There have been several “small” positive developments in the situation of jailed Iranian hip-hop star and dissident Toomaj Salehi, according to a German lawmaker serving as his political sponsor.
Salehi has been in solitary confinement for 89 days at Dastgerd Prison in the central Iranian city of Isfahan, according to the latest update from his official Twitter account, which is being administered by his supporters.
He was detained by Iranian authorities on October 30, 2022, and charged with several offenses, including “corruption on Earth,” a serious crime punishable by death. His songs denounce Iran’s Islamist rulers and the perceived injustices they have perpetrated against the Iranian people.
Salehi also embraced Iran’s anti-government protest movement that began last September. In the days before his arrest, he posted videos of himself on Instagram participating in peaceful street demonstrations and urging others to do the same.
In December, Iranian state media published a video of Salehi appearing to express regret for promoting violence through music, as he put it. But his supporters denounced the video as the latest example of the Iranian government’s common practice of producing videos of forced confessions of alleged crimes by people whom it targets for arrest.

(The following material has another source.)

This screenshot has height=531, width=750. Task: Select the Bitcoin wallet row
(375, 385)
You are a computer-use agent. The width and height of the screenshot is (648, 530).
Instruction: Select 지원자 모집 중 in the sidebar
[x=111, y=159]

Ye-One Rhie, a member of the German federal parliament for the ruling Social Democratic Party, has been campaigning for Salehi’s release in recent months as part of a long-standing tradition of German lawmakers serving as sponsors of political prisoners around the world. She discussed the latest developments in his case in a January 20 phone interview for VOA’s “Flashpoint Iran” podcast.
The following transcript has been edited for brevity and clarity.
VOA: You’ve been trying to contact the Iranian ambassador to Germany, and I understand you’ve written multiple letters and only received one response so far. So, why are you continuing to write to him?
Ye-One Rhie, German Federal Parliament Member: We are not writing because we really expect him to reply in a very honest and open way. We just want him to know that we will keep an eye out for all the political prisoners that we have a sponsorship for, and that he should never think that we lessen our approach, or that our attention is weakening. So, that’s the reason why we are writing him.
But we are looking out very carefully at what is happening with the prisoners in Iran. We are just looking for: Are there any lighter sentences? Are there people or prisoners who get out of prison, or whose death sentence has been lifted? That’s the response we are looking for. And we don’t want the embassy or the regime in Iran to think that we don’t care anymore. That’s the reason why we keep writing.
VOA: Do you have any idea how many other German parliament members are politically sponsoring Iranian prisoners, and what kind of coordination do you have with them?
Rhie: There are over 300 members of parliament in Germany who have political sponsorships. It’s [not only] the members of the Bundestag but also the [German] members of the European Parliament.
And we have, I think as far as I know, two bigger coordinations going on. There are three activists who are doing it. They have, I think, matched and coordinated most of the sponsorships.
We [also] have the International Society for Human Rights [IGFM] in Germany, and they have a lot of experience already in matching and coordinating political sponsorships.
So, they are doing all the research work. They are finding out who is in prison right now for political reasons — what the accusations are, what the status is, and how to get in touch with people who know more about their cases. So, that’s what they are doing. The members of parliament are just the ones who are in public for that. But the work in the background is going on with the IGFM and the activists who are doing it.
VOA: Speaking of the status of the prisoners, what have you learned about Toomaj’s latest condition?
Rhie: As far as I know, the last I heard from him, is — what I always repeat — that the condition of his left eye is still worrying. Probably most people know that he was tortured and that he had a lot of broken bones all over his body. But especially the condition of his left eye is worrying because we don’t really know how far his eyesight is affected.
And what I’m hearing is, if he doesn’t get treated very, very soon, it might be permanent. So, that’s the most worrying aspect of this health condition right now.
Other than that, there are a few small positive steps, like that his father was allowed to visit him on a very regular basis, and that his two appointed lawyers were chosen by himself. But it’s not enough that I would say, “Well, we made progress,” because we don’t really know how far they [Iranian authorities] will go with that, or if they will turn back all of those developments that we are considering to be a little bit positive.
So, the lawyers don’t have access to all the case files. So, it could be a little bit of a scam to be allowed to have the lawyers but [at the same time] they are not allowed to study the case files. So, they are not prepared, [and] so it doesn’t make any change in how the court ruling will go. So, we are pressing for that.
But I’m relieved that he has at least some kind of contact with the father, because he has been in solitary confinement for 80 [now 89] days. I mean, every person would go insane just being by himself and being tortured and being injured as he is. So, small steps. That’s pretty much what we are getting out of this situation right now.